Election of the two most senior officials

During 2025, the Organization of American States (OAS) held elections to choose replacements for its two most senior officials. Albert Ramdin of Suriname was elected secretary general on 10 March, and Laura Gil of Colombia was elected assistant secretary general on 5 May.

==Background==

According to the OAS Charter, the secretary general and assistant secretary general are elected for five-year terms by the organization's General Assembly and are eligible to be re-elected for one additional term.
To be elected, a candidate must secure the support of a simple majority of the organization's member states, currently equal to 18 votes.

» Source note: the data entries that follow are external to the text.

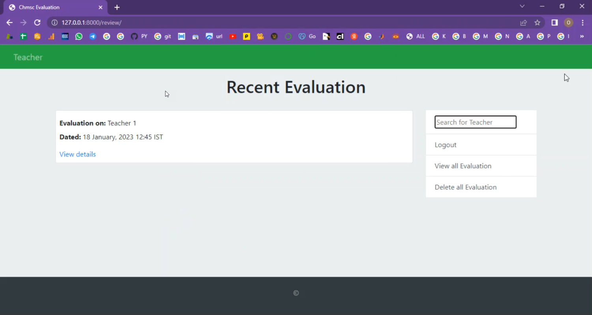Click the share page icon
592x315 pixels.
tap(523, 23)
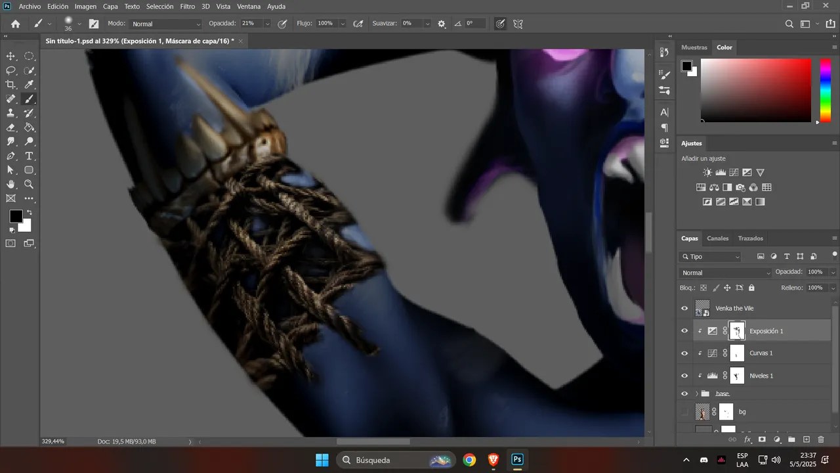Add a Brightness/Contrast adjustment
The width and height of the screenshot is (840, 473).
pos(707,173)
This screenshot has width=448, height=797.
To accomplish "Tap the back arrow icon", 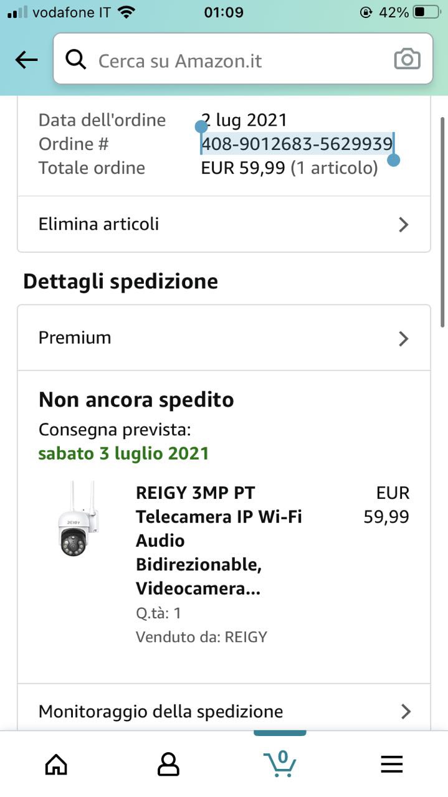I will coord(26,60).
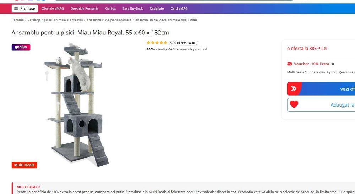The width and height of the screenshot is (355, 194).
Task: Open Card eMAG navigation link
Action: 179,8
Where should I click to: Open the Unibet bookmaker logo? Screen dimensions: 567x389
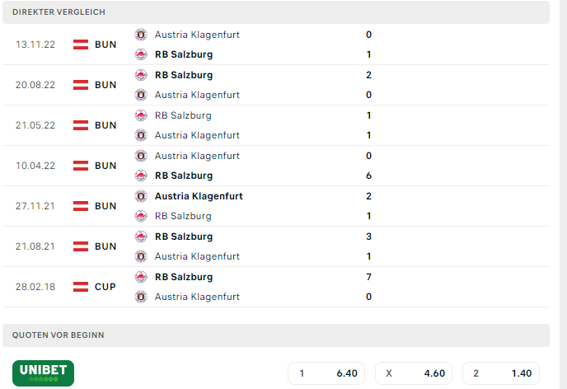pos(43,373)
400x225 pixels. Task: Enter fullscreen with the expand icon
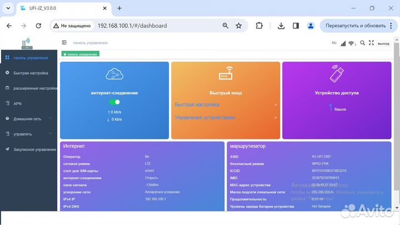click(371, 43)
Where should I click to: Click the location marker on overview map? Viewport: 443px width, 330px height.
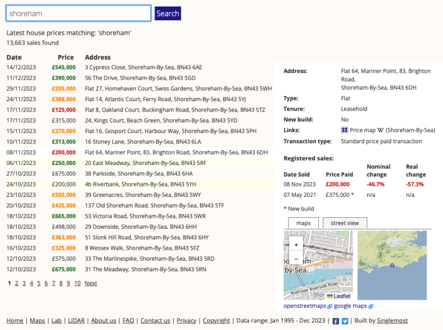click(x=392, y=266)
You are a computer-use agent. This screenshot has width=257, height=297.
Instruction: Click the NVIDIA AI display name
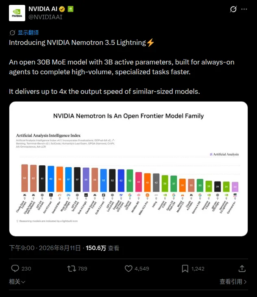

The Charter also specifies that the secretary general shall "direct the General Secretariat, be the legal representative thereof, and [...] be responsible to the General Assembly for the proper fulfillment of the obligations and functions of the General Secretariat". In turn, the assistant secretary general acts as secretary to the Permanent Council and performs the functions of the secretary general during periods of temporary absence or disability.

The 2025 elections were held to appoint replacements for Luis Almagro of Uruguay, whose second five-year term as secretary general comes to an end on 25 May 2025,
and for Nestor Mendez of Belize, whose second term as assistant secretary general is to conclude on 16 July 2025.

==Secretary General==

===Candidates===
Member states were required to present their candidacies in writing by 3 February. (Note: That notwithstanding, the Permanent Council ruled that members may nominate candidates at any time prior to the day of the election.) Two candidates were nominated:

- Albert Ramdin of Suriname, the serving foreign minister and previously the OAS's assistant secretary general from 2005 to 2015.
- Rubén Ramírez of Paraguay, the serving foreign minister, who previously represented his country at CAF, ALADI and UNESCO.

A special meeting of the OAS Permanent Council was held on 10 February at which the candidates presented their proposals and initiatives for leading the organization. A similar meeting of the candidates with representatives of civil society was held on 11 February.

On 5 March, President Santiago Peña of Paraguay announced that his government was withdrawing Ramírez's nomination on account of weakened support.

===Endorsements===
The 46th regular meeting of the Conference of Heads of Government of the Caribbean Community (CARICOM), held in Georgetown, Guyana, in February 2024, endorsed Ramdin's candidacy. The CARICOM bloc accounts for 14 votes in the OAS. As the election date approached, around ten other countries announced their intention to vote for Ramdin.

Ramírez was described as being close to the Trump administration in the United States.

===Election===
The election was held at a special session of the OAS General Assembly on 10 March 2025. As the sole candidate, Ramdin was elected by acclamation.

==Assistant Secretary General==

The new assistant secretary general was elected by a special session of the General Assembly on 5 May 2025.

===Candidates===
- Claudia Escobar Mejía of Guatemala, the serving permanent representative to the OAS.
- Laura Gil Savastano of Colombia, the serving ambassador to Austria and the United Nations Office at Vienna and former vice minister for multilateral affairs.
- Ana María Sánchez of Peru, a career diplomat and former foreign minister.

===Election===
The election ran to two rounds of voting. Escobar received 8 votes in the first and was eliminated. In the second round, Gil received 19 votes to Sánchez's 13 and was declared the winner.
When she takes office on 17 July, Gil will be the first woman in the OAS's history to hold the assistant secretary general position.